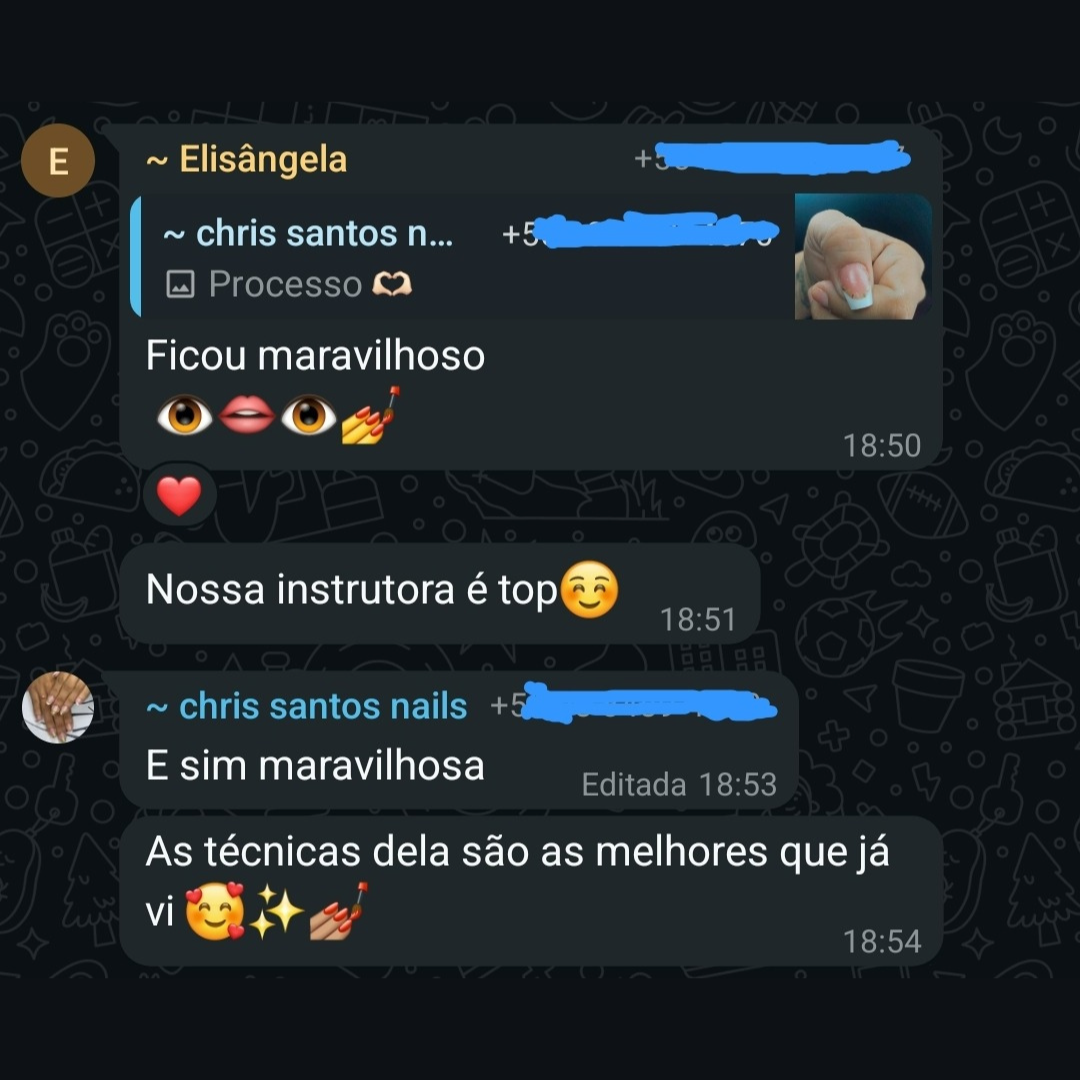Select the 'Nossa instrutora é top' message
The image size is (1080, 1080).
[x=439, y=593]
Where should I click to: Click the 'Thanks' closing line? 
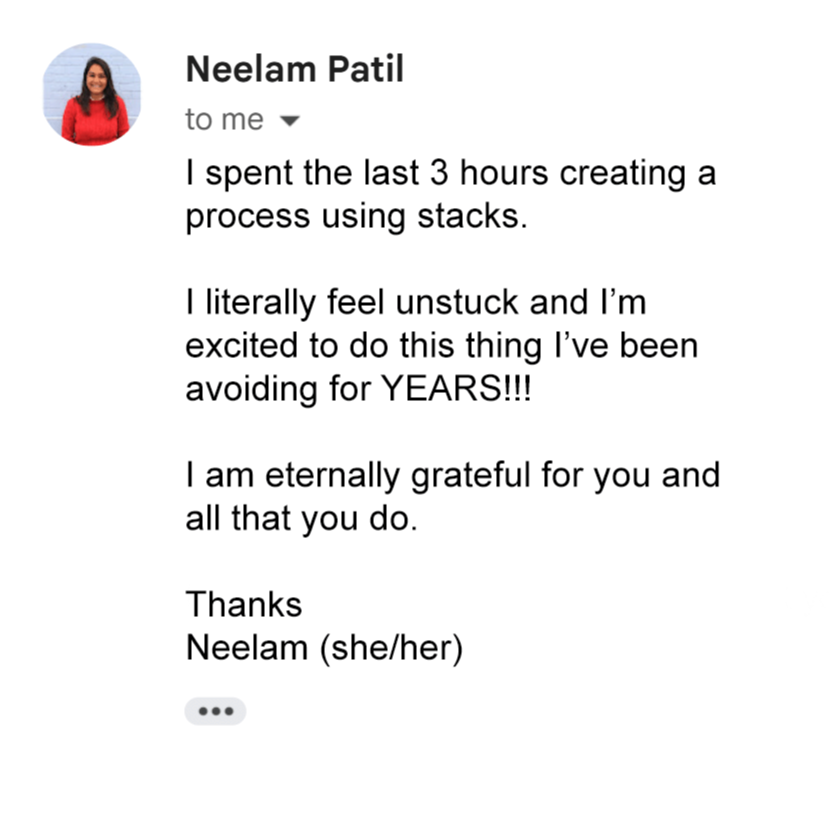244,604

────────────────────────────────────────

Rewrite the records above, swapping "closing line" for "final line" and changing nothing else; leave out the pictures.

Solution to the exercise:
Select the 'Nossa instrutora é top' message
The image size is (1080, 1080).
[x=439, y=593]
Where should I click to: Click the 'Thanks' final line? 
244,604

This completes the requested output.